REQUEST
Reproduce every line of the listing below, switching each "screenshot" to "screen capture" and changing nothing else. Leave the pictures out of your version.
# start of SUPPLIED RECORDS
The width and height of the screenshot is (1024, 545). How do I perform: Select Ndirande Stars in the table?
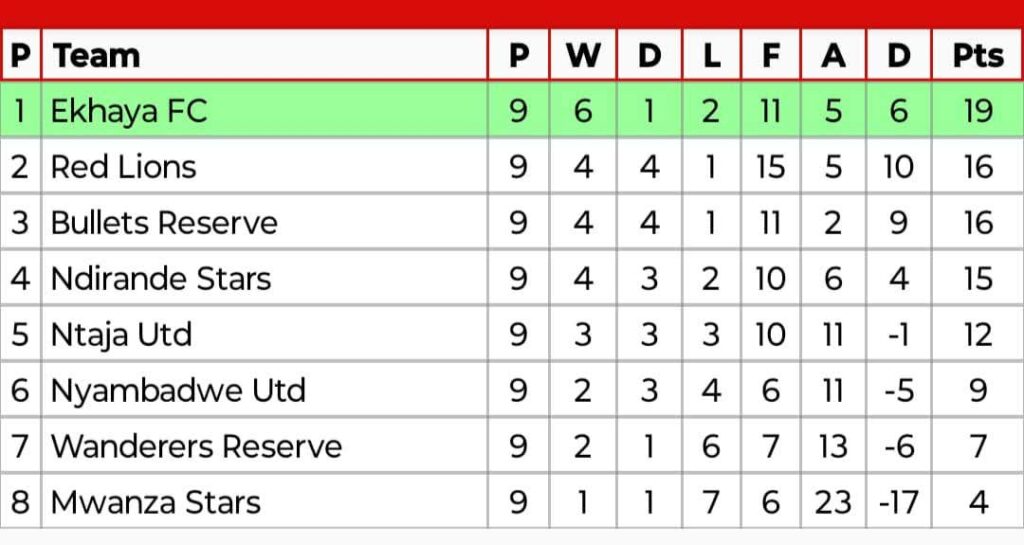[161, 279]
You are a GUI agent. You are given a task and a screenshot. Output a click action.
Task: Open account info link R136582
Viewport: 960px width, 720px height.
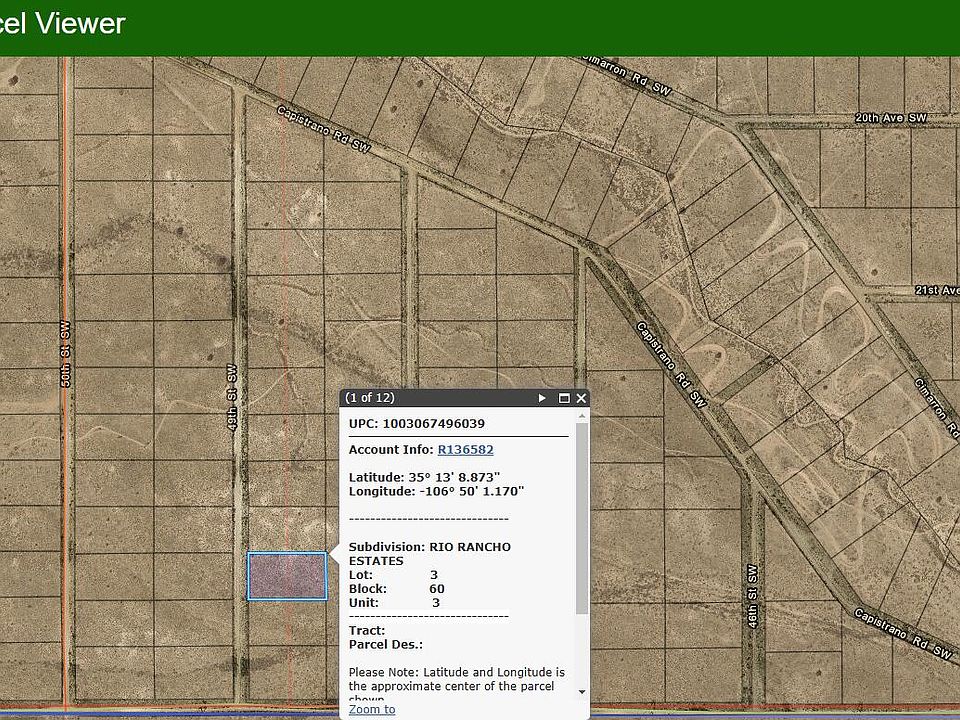point(465,450)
# end of SUPPLIED RECORDS
ANSWER
The width and height of the screen capture is (1024, 545). How do I perform: Select Ndirande Stars in the table?
[161, 279]
You are a GUI agent. You are given a task and a screen capture. Output a click action.
Task: Open account info link R136582
Viewport: 960px width, 720px height.
point(465,450)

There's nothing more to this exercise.